TASK DETAILS — Set down the records that follow exactly, every line of them.

(Collected data)
• • • •
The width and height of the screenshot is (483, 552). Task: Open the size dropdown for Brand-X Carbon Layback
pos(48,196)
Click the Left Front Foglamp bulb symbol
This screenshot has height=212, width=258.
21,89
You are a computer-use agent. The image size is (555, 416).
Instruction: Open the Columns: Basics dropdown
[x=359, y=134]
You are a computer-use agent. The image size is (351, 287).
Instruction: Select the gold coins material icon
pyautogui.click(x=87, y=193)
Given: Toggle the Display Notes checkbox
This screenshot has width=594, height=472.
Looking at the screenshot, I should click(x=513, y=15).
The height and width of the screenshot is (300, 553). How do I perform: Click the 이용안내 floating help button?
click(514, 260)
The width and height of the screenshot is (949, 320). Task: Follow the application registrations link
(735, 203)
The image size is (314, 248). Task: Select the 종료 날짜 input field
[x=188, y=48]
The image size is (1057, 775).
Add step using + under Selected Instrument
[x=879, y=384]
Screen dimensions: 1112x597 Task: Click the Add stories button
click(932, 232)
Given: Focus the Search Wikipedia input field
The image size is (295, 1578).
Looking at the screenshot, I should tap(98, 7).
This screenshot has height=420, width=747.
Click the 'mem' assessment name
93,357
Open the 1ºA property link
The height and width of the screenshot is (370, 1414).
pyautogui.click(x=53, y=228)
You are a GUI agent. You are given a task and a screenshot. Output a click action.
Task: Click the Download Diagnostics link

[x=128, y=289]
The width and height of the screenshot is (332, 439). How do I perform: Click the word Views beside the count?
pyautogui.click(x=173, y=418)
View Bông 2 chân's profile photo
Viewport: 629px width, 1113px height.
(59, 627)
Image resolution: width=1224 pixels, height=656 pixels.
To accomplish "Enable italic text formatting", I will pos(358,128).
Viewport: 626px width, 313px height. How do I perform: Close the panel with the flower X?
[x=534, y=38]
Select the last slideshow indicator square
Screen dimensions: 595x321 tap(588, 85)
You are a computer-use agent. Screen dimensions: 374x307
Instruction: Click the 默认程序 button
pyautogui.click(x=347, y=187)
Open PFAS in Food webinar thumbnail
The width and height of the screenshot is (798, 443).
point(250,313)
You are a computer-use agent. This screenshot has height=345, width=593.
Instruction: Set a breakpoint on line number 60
• • • •
WORKED SOLUTION —
The width and height of the screenshot is (483, 552). Task: Open the size dropdown for Brand-X Carbon Layback
pos(48,196)
Click the Left Front Foglamp bulb symbol
This screenshot has height=212, width=258.
21,89
You are a computer-use agent. The image size is (555, 416).
Instruction: Open the Columns: Basics dropdown
[x=359, y=134]
You are a computer-use agent. The image size is (351, 287).
Instruction: Select the gold coins material icon
pyautogui.click(x=87, y=193)
Given: Toggle the Display Notes checkbox
This screenshot has width=594, height=472.
Looking at the screenshot, I should click(x=513, y=15).
The height and width of the screenshot is (300, 553). How do I perform: Click the 이용안내 floating help button?
click(514, 260)
The width and height of the screenshot is (949, 320). Task: Follow the application registrations link
(735, 203)
The image size is (314, 248). Task: Select the 종료 날짜 input field
[x=188, y=48]
The image size is (1057, 775).
Add step using + under Selected Instrument
[x=879, y=384]
Screen dimensions: 1112x597 Task: Click the Add stories button
click(932, 232)
Given: Focus the Search Wikipedia input field
The image size is (295, 1578).
Looking at the screenshot, I should tap(98, 7).
This screenshot has height=420, width=747.
Click the 'mem' assessment name
93,357
Open the 1ºA property link
The height and width of the screenshot is (370, 1414).
pyautogui.click(x=53, y=228)
You are a GUI agent. You are given a task and a screenshot. Output a click action.
Task: Click the Download Diagnostics link

[x=128, y=289]
The width and height of the screenshot is (332, 439). How do I perform: Click the word Views beside the count?
pyautogui.click(x=173, y=418)
View Bông 2 chân's profile photo
Viewport: 629px width, 1113px height.
(59, 627)
Image resolution: width=1224 pixels, height=656 pixels.
To accomplish "Enable italic text formatting", I will pos(358,128).
Viewport: 626px width, 313px height. How do I perform: Close the panel with the flower X?
[x=534, y=38]
Select the last slideshow indicator square
Screen dimensions: 595x321 tap(588, 85)
You are a computer-use agent. Screen dimensions: 374x307
Instruction: Click the 默认程序 button
pyautogui.click(x=347, y=187)
Open PFAS in Food webinar thumbnail
The width and height of the screenshot is (798, 443).
point(250,313)
You are a computer-use agent. This screenshot has height=345, width=593.
Instruction: Set a breakpoint on line number 60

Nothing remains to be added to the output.